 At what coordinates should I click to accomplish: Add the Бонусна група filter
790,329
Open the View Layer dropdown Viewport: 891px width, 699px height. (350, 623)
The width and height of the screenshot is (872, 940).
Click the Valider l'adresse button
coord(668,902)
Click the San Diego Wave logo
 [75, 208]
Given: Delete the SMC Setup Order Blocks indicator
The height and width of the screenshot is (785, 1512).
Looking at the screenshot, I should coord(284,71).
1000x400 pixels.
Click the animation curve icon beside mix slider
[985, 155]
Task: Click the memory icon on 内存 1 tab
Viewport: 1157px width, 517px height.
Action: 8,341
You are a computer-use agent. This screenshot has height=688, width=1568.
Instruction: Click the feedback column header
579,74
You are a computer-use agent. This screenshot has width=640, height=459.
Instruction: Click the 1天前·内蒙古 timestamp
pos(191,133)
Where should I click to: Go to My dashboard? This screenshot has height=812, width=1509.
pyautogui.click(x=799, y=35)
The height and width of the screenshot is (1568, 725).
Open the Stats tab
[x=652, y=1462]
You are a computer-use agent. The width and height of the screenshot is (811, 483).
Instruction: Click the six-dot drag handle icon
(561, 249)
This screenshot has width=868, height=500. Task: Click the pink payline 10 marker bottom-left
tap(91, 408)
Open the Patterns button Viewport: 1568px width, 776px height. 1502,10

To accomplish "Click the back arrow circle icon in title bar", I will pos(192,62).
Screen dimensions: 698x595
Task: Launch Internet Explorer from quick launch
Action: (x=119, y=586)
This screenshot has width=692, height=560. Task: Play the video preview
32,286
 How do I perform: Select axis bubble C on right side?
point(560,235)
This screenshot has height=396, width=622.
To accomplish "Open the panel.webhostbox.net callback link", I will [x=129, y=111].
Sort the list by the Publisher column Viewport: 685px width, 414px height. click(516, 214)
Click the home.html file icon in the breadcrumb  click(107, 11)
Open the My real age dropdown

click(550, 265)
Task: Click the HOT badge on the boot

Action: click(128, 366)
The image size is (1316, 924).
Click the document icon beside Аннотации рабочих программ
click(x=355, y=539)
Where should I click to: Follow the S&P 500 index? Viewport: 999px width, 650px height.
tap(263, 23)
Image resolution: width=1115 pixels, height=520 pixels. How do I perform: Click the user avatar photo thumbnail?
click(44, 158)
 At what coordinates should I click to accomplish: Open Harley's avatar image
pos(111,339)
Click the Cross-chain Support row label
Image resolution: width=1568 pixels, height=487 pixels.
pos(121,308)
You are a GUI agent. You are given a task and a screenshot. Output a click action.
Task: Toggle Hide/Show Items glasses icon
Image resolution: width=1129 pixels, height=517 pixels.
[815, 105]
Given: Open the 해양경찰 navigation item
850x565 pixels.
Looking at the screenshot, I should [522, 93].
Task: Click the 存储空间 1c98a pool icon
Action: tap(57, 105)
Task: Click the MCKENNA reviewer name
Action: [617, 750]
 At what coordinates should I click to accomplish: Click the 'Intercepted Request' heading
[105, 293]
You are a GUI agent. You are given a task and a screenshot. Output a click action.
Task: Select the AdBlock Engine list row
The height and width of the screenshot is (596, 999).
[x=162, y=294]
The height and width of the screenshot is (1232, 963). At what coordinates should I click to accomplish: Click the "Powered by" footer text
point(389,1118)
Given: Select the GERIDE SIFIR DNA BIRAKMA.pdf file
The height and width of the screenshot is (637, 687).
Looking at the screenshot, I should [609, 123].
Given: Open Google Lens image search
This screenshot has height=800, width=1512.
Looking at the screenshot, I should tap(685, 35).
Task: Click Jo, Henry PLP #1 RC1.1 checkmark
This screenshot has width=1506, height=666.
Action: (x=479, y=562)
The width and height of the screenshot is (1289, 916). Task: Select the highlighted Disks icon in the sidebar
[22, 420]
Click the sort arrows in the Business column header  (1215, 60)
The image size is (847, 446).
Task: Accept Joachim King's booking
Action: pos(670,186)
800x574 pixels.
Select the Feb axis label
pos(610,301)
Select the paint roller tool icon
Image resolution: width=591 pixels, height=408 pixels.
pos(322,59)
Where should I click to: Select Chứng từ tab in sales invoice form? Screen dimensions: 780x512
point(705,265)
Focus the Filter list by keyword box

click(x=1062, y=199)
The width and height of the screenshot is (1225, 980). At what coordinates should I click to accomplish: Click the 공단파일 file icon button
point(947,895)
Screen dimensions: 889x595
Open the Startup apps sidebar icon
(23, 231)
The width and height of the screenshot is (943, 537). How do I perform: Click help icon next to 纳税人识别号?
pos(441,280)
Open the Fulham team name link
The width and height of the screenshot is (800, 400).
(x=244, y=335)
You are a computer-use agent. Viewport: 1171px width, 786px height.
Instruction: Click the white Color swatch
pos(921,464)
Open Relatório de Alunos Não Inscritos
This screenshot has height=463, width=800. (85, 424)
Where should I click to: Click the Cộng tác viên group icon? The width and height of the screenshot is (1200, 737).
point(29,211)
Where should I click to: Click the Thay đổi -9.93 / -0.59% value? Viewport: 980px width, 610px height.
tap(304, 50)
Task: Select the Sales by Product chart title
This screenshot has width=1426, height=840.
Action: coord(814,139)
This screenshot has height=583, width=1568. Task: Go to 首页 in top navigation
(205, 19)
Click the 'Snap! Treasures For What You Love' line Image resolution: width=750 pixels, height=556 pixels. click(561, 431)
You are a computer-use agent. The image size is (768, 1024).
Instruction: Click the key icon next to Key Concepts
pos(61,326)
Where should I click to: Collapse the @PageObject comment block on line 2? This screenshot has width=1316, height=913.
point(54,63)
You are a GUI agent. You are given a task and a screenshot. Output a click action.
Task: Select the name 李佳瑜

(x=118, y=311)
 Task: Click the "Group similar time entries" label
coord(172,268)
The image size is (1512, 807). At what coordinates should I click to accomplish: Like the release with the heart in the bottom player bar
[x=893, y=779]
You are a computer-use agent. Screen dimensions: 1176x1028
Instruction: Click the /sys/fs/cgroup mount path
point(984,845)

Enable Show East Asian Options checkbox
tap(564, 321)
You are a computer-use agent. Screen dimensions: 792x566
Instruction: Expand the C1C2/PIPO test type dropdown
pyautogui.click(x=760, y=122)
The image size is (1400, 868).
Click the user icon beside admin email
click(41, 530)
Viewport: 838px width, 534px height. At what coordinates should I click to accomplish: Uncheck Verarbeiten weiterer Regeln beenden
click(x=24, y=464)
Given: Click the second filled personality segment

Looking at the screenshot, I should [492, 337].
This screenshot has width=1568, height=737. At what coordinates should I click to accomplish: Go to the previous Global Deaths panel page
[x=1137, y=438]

**Exercise description**
Repeat the records above unchanged, everything from the line containing "Open Relatório de Alunos Não Inscritos" down to the line containing "point(54,63)", both of those lines included.

**Solution for this task**
Open Relatório de Alunos Não Inscritos
This screenshot has height=463, width=800. (85, 424)
Where should I click to: Click the Cộng tác viên group icon? The width and height of the screenshot is (1200, 737).
point(29,211)
Where should I click to: Click the Thay đổi -9.93 / -0.59% value? Viewport: 980px width, 610px height.
tap(304, 50)
Task: Select the Sales by Product chart title
This screenshot has width=1426, height=840.
Action: coord(814,139)
This screenshot has height=583, width=1568. Task: Go to 首页 in top navigation
(205, 19)
Click the 'Snap! Treasures For What You Love' line Image resolution: width=750 pixels, height=556 pixels. click(561, 431)
You are a computer-use agent. The image size is (768, 1024).
Instruction: Click the key icon next to Key Concepts
pos(61,326)
Where should I click to: Collapse the @PageObject comment block on line 2? This screenshot has width=1316, height=913.
point(54,63)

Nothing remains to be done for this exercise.